We propose a BPNN-based SNAP microcavity multimode displacement sensing technique. The displacement sensing technique is based on the functional relationship between the displacement and the transmission depth of the multi-order axial modes. A neural network is used to fit this complex functional relationship to achieve high-precision detection of the displacement. By extracting the transmission depths of the first 21 order axial modes in the spectrum as the input of the neural network, the displacement can be demodulated. Through training, the obtained optimal parameters of the neural network model are: the number of neurons in the hidden layer is 25, the number of samples in the training dataset is 2251, and the training goal error is 2.5 × 10⁻¹¹. In this case, the prediction accuracy reaches ± 0.04µm.

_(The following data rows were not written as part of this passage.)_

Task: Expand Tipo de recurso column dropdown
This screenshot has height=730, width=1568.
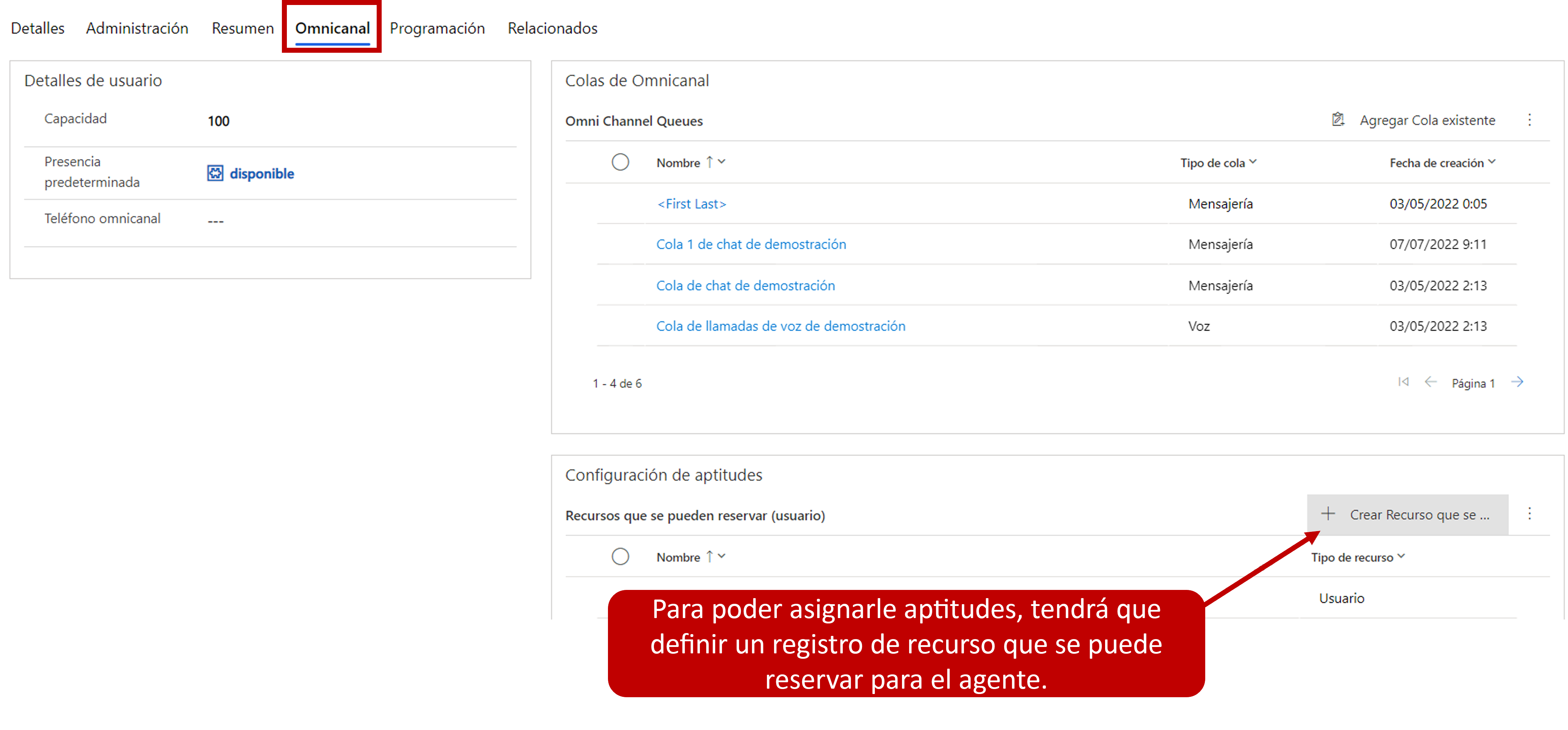Action: 1401,556
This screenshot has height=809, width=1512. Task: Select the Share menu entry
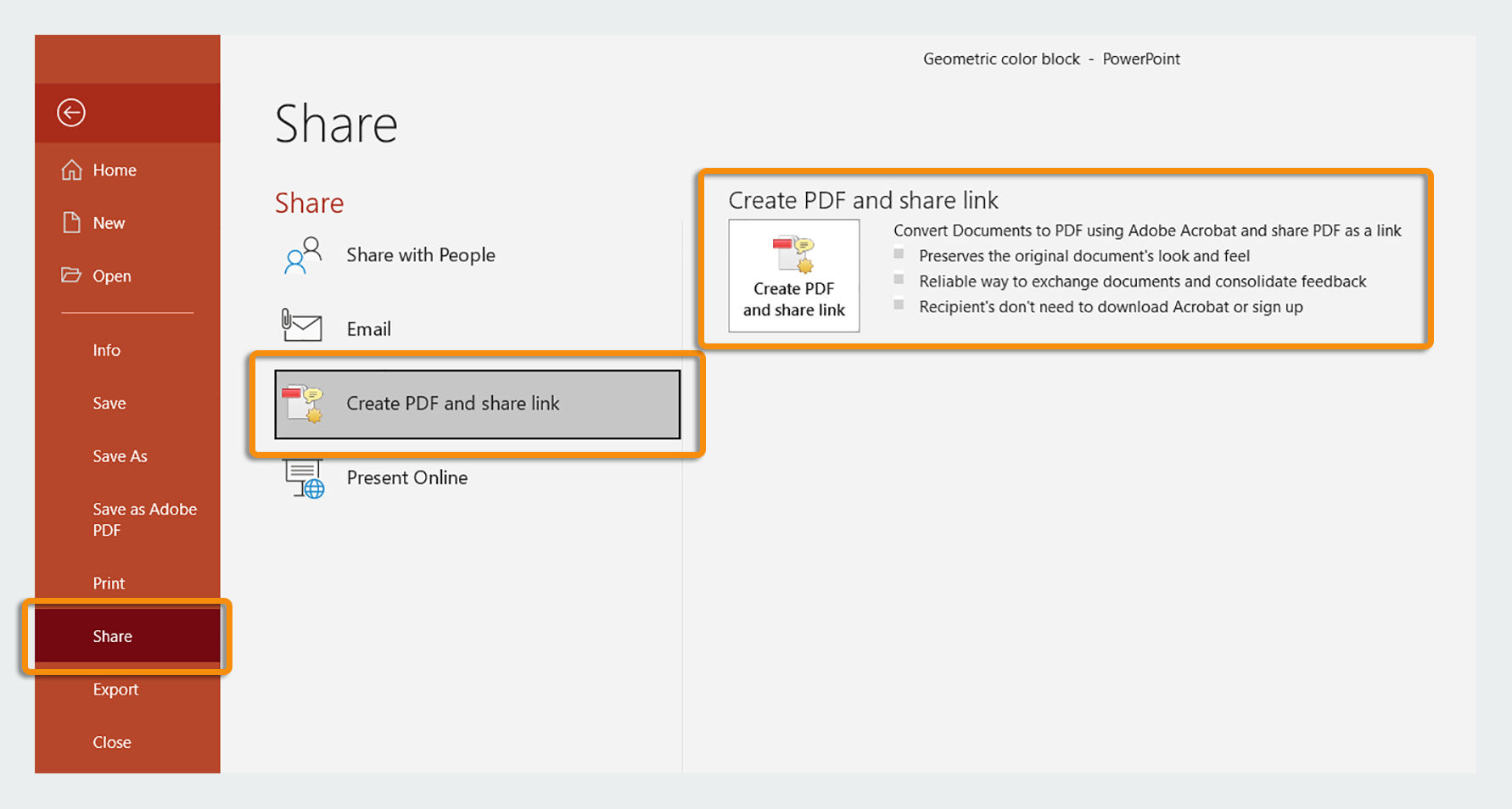click(x=112, y=635)
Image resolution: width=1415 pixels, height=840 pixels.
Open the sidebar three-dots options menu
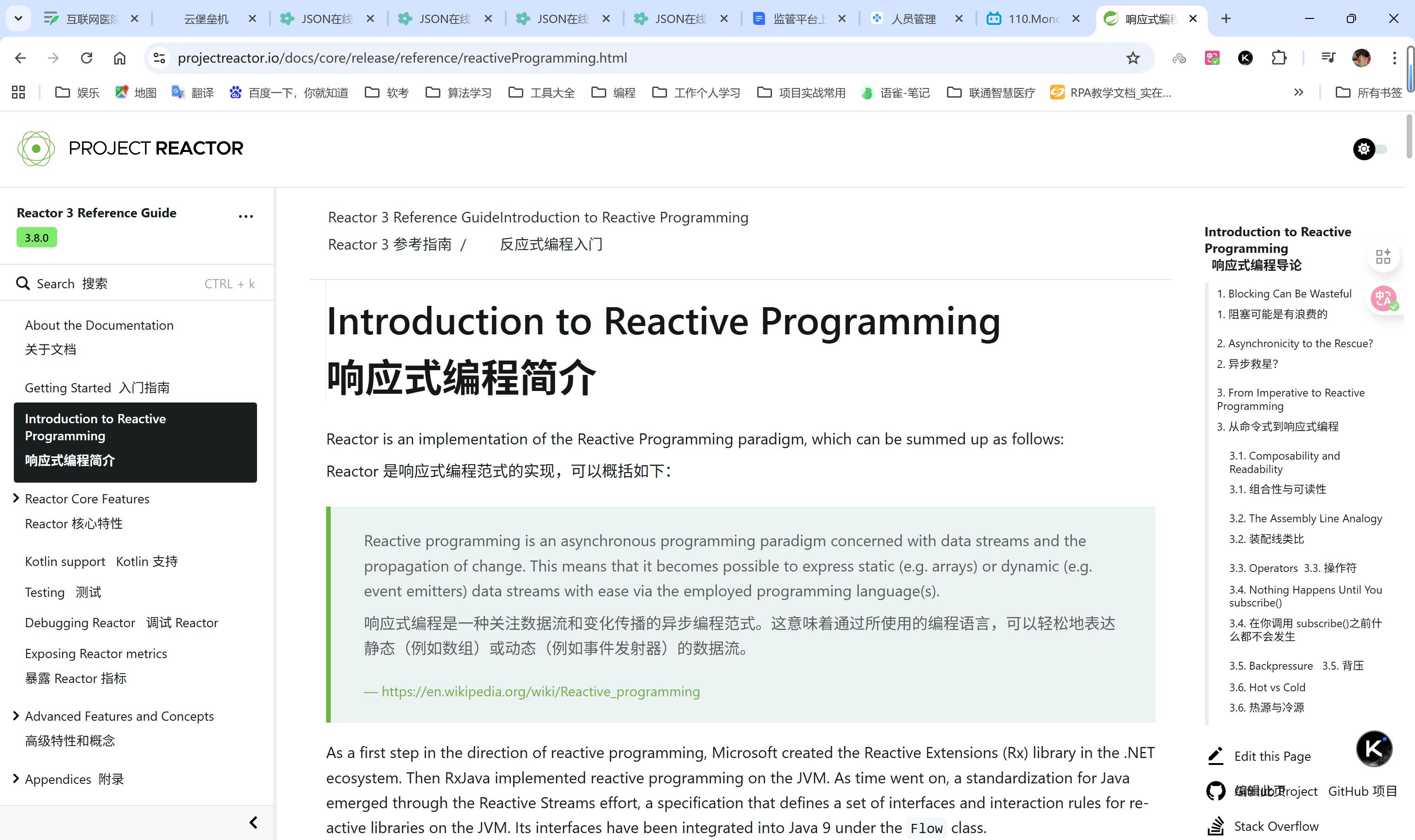(246, 216)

The feasibility and effectiveness of this method is verified by numerical simulation tests. In addition, we also investigated the characteristic relationship between the measurement accuracy of the sensing system and the intensity noise of the transmission spectrum using zero-mean Gaussian white noise, and the training results were close to the theoretical results with SNR exceeding 38dB. Through the analysis of test errors, we found the phenomenon that the displacement range covered by the sensing regions corresponding to the lower-order modes could not be predicted using the higher-order modes (e.g., q = 15 - 21), making the sensing accuracy lower. Although this new sensing scheme is theoretically feasible, it still faces a large challenge in experimental implementation, such as how to achieve scanning measurements of a sufficient number of axial modes in the absence of a fine-scanning laser with a large dynamic range, which is a prerequisite for high-resolution displacement sensing. Follow-up work will focus on this issue, and we believe this can be achieved in the future.